(What is being asked): Can you put the records in the stretch from the line containing "1372x893 pixels. Task: Select" through the line containing "tap(410, 940)" into a two-column CSV with the columns instruction and coordinates, one row per record? Quote each field, replace line breaks with spaces, and leave the pictures out.

Records for locating described items:
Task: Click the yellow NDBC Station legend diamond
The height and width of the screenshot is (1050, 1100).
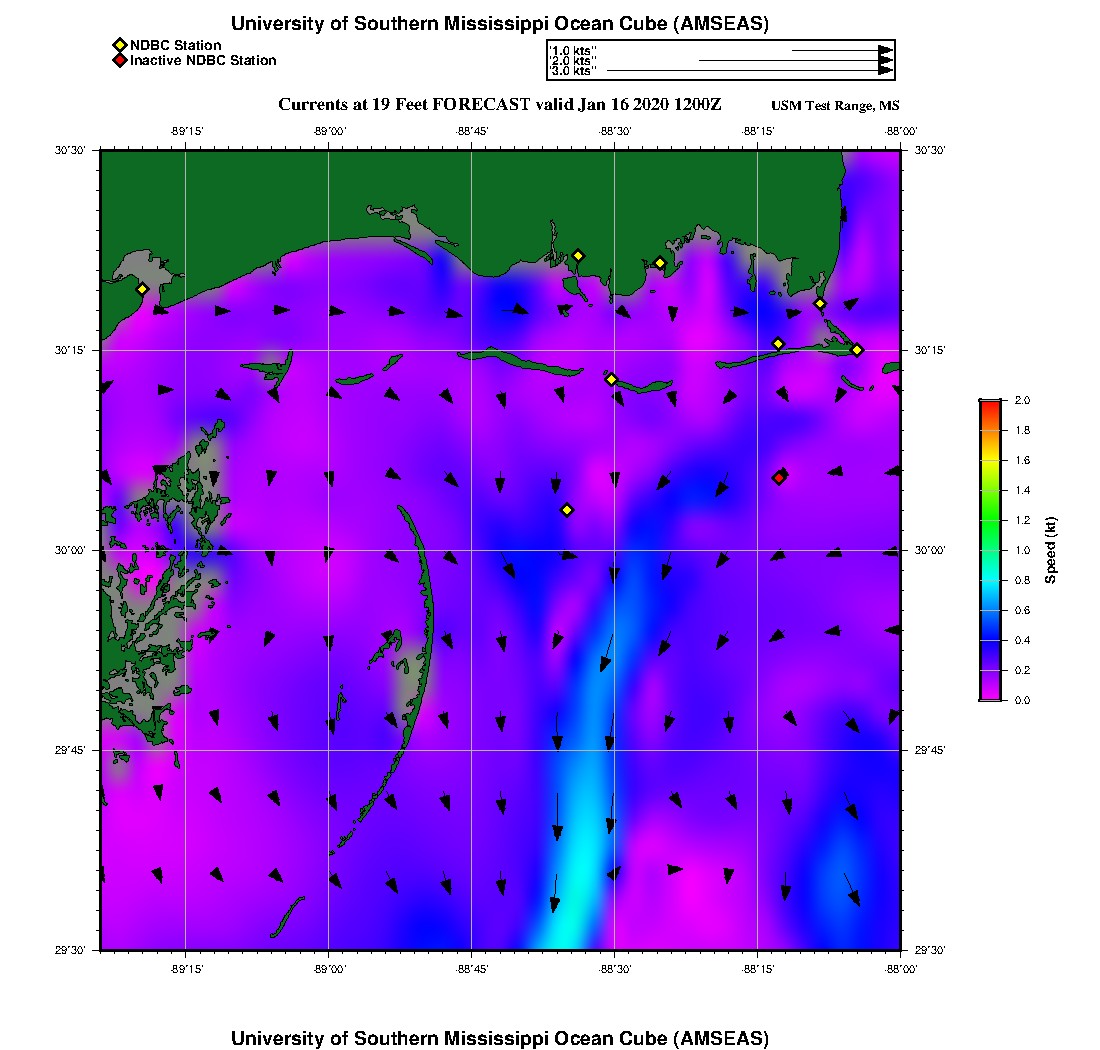Action: [x=119, y=45]
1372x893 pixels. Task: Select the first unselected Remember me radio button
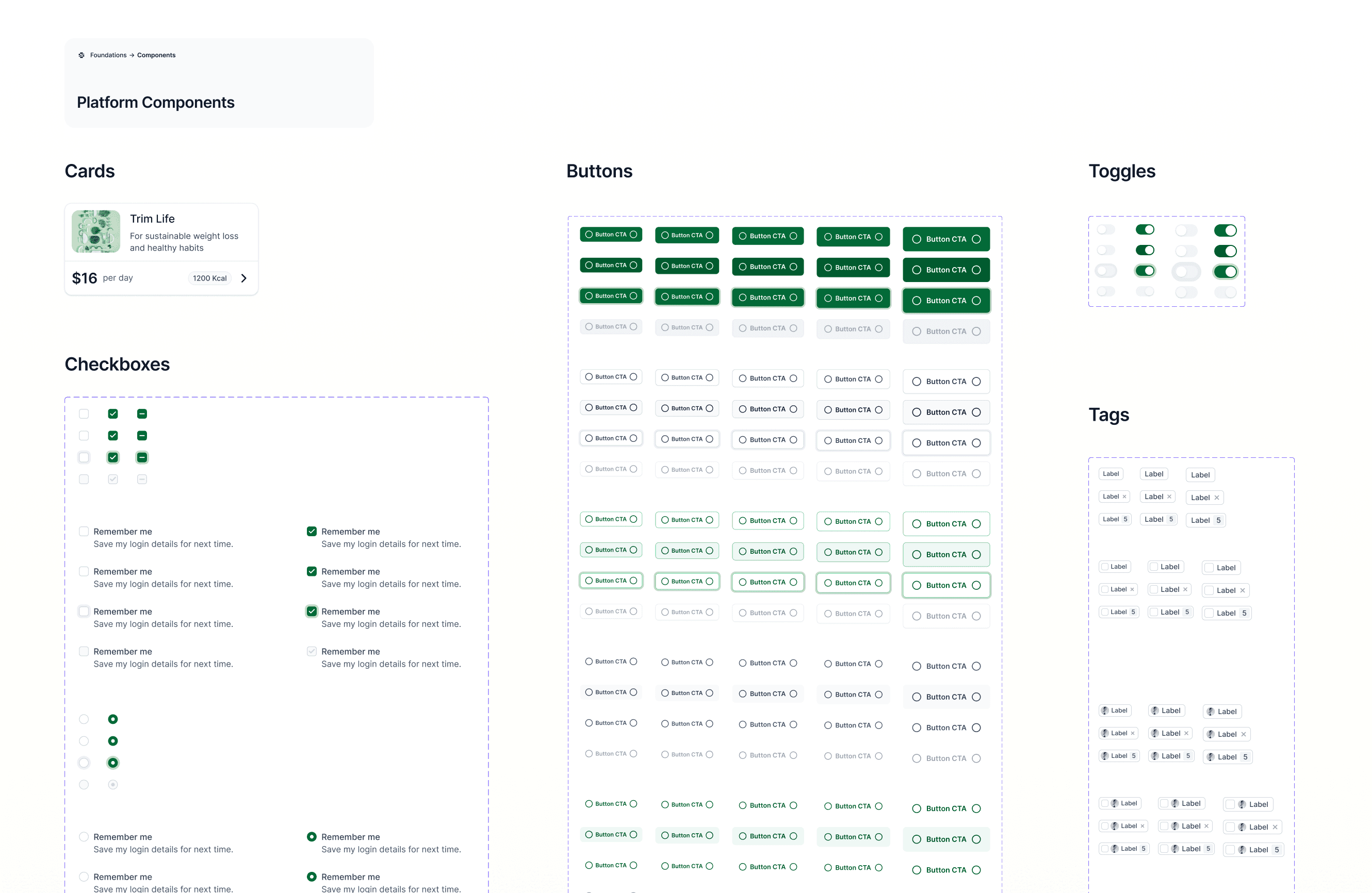click(x=84, y=836)
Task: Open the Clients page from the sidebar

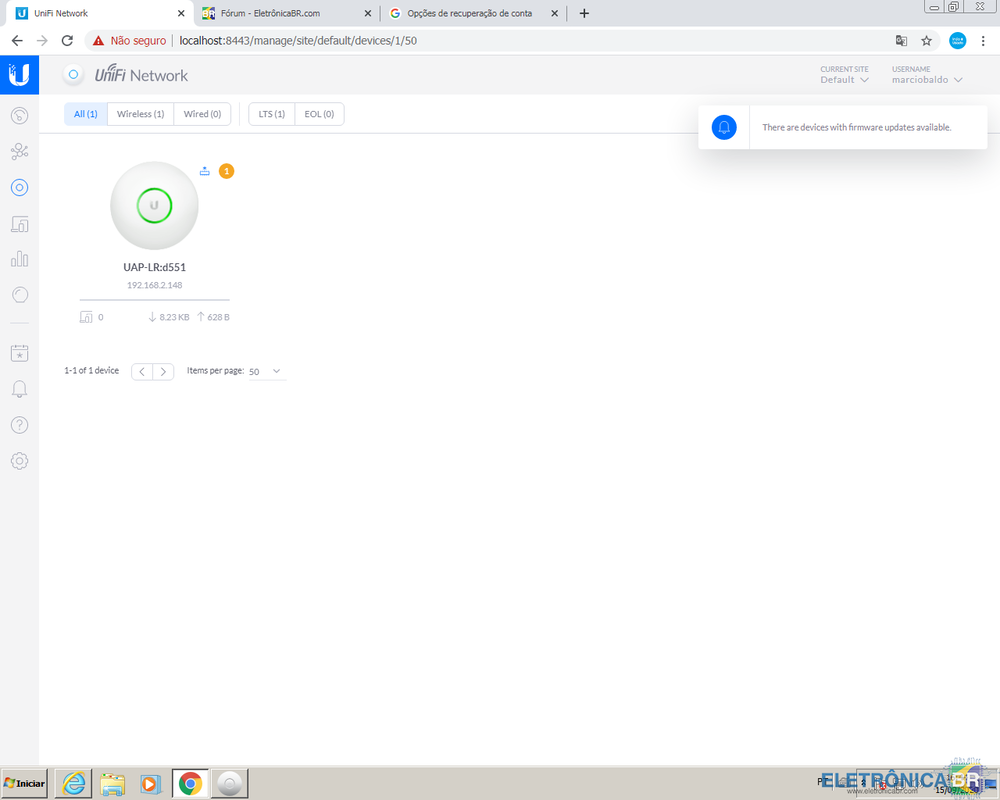Action: point(19,223)
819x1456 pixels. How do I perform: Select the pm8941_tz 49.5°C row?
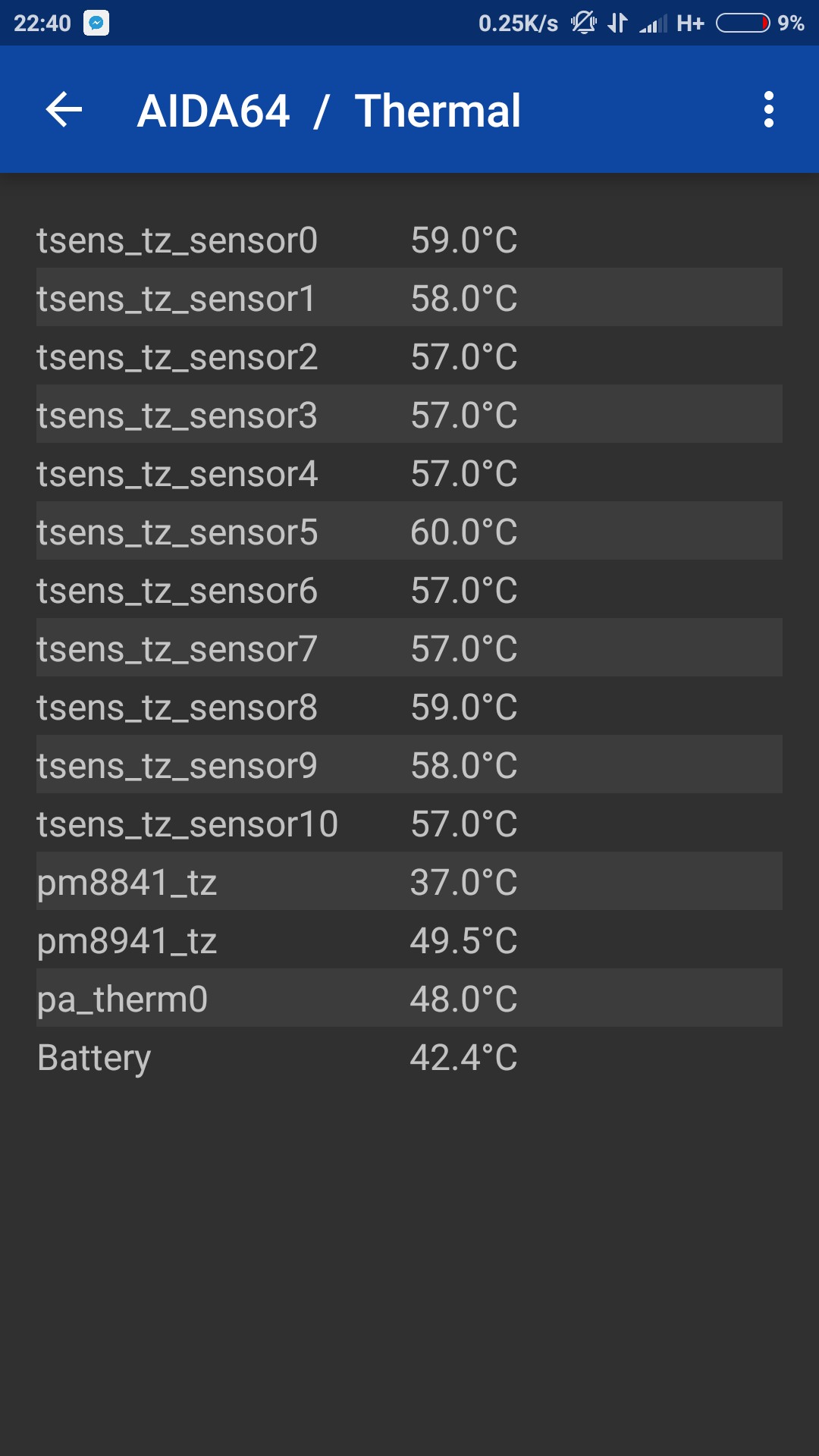tap(410, 940)
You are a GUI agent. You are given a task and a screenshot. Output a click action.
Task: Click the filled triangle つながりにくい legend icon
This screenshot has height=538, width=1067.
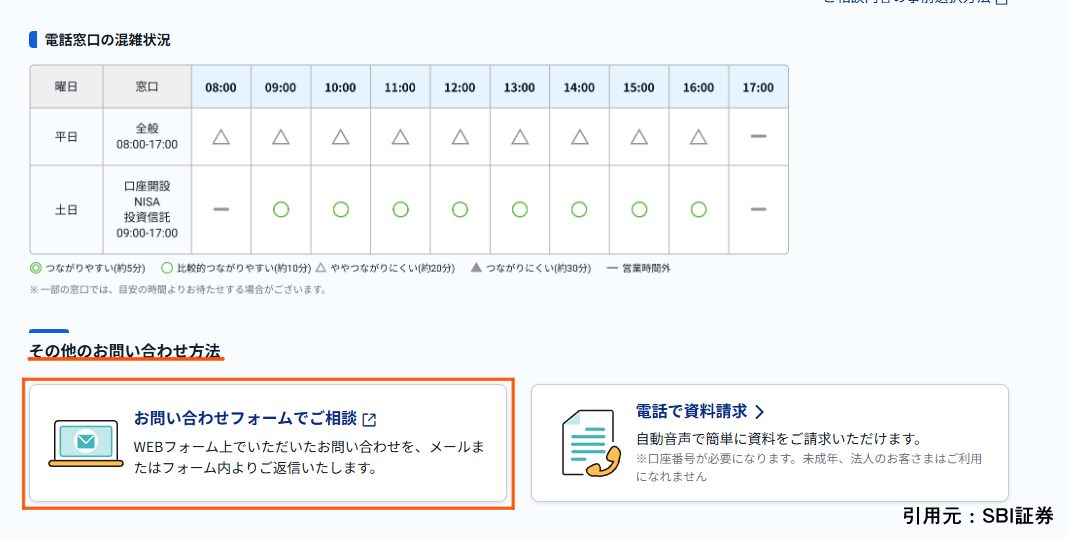tap(476, 268)
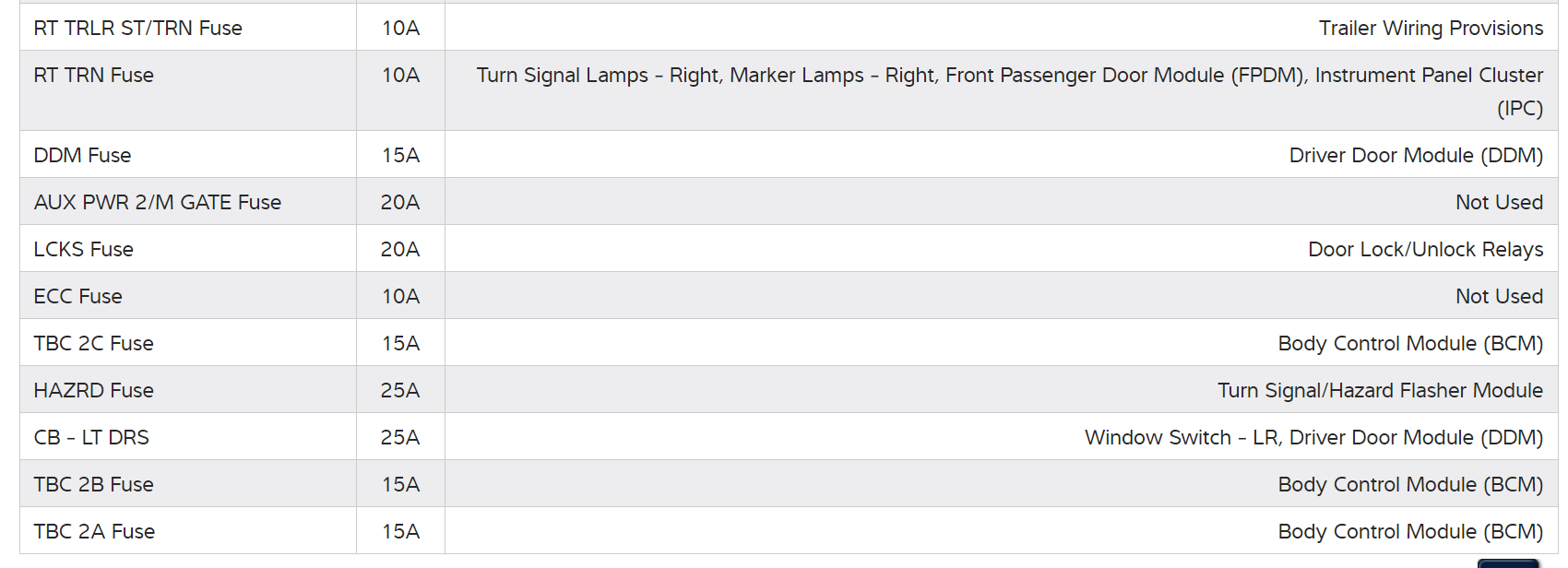1568x568 pixels.
Task: Select the TBC 2C Fuse name cell
Action: coord(94,344)
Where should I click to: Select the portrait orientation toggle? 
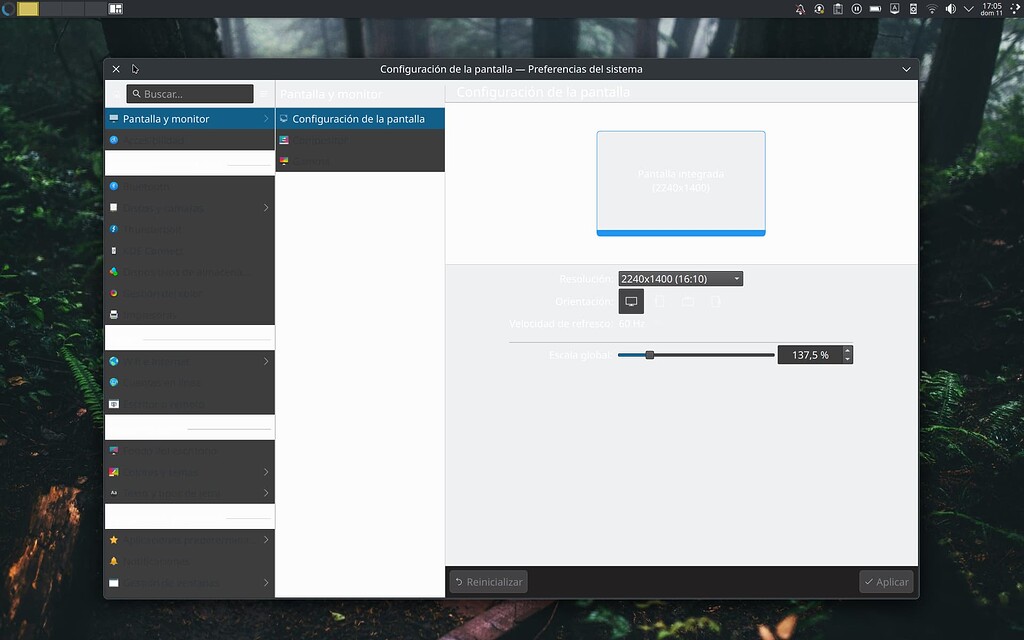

(Response):
instruction,coordinates
"1372x893 pixels. Task: Select the first unselected Remember me radio button","click(x=84, y=836)"
"Task: Open the Clients page from the sidebar","Action: point(19,223)"
"819x1456 pixels. How do I perform: Select the pm8941_tz 49.5°C row?","tap(410, 940)"